Begitupun dengan organisasi Pelajar Islam Indonesia (PII) Wilayah Sulawesi Selatan mengutus beberapa kadernya untuk menjadi relawan.
“Bantuan untuk para pengungsi mulai banyak berdatangan, baik berupa makanan, pakaian layak pakai dan masker. Meskipun kebutuhan pokok makanan telah terpenuhi, namun kebanyakan masyarakat sefikit mengalami keluhan pasalnya makanan yang tiap hari dikonsumsi berupa makanan instan siap saji. Layaknya situasi normal, mayarakat pada umumnya juga membutuhkan asupan yang bergizi berupa sayur-sayur segar,” ujar Masykur.
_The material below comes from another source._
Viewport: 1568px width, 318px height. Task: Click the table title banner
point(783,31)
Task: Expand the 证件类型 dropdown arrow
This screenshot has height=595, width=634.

Hal inilah yang kemudian dipikirkan oleh relawan dari kader-kader PII, berinisiatif untuk memberikan donasi berupa Sayur-sayuran segar. Dengan donasi sayur-mayur yang dibelanjakan lansung di pasar sayur-sayuran yang terletak di pasar sentral masamba.
Dana yang digunakan ialah donasi dari beberapa kader-kader PII Nasional maupun beberapa donator yang bersedia membantu untuk berdonasi sayur-mayur untuk masyrakat pengungsi banjir masamba-luwu utara.
“Pembagian donasi sayur-sayuran dialurkan ditiga titik pengungsian yaitu di Pengungsian SD 109 Balebo, Pengungsian Meli dan Pengungsian Kampal. Paket sayur yang terbagi sekitar 100an paket dengan paket sayur berupa sayur kangkung, daunn singkong, kacang panjang dan beberapa bumbu masakan,” tambahnya.
Masyarakat pengungsian sangat berterimakasih atas donasi sayur yang diberikan karena sangat bermanfaat. Beberapa orang pengungsian yang tak sempat ditanyakan namanya menyebutkan kebanaykan masyarakat pengungsi mulai merasa tubuhnya kurang segar lantaran kurang asupan bergisi seperti sayur-sayuran segar, karena selama ini masyarakat pengungsian lebih sering mengkonsumsi makanan-makanan instan siap saji.
Kami ucapkan terimakasih banyak pada para donator yang telah membantu semoga medaptkan balasan berlimpah dari Allah Subhanahuwata’ala.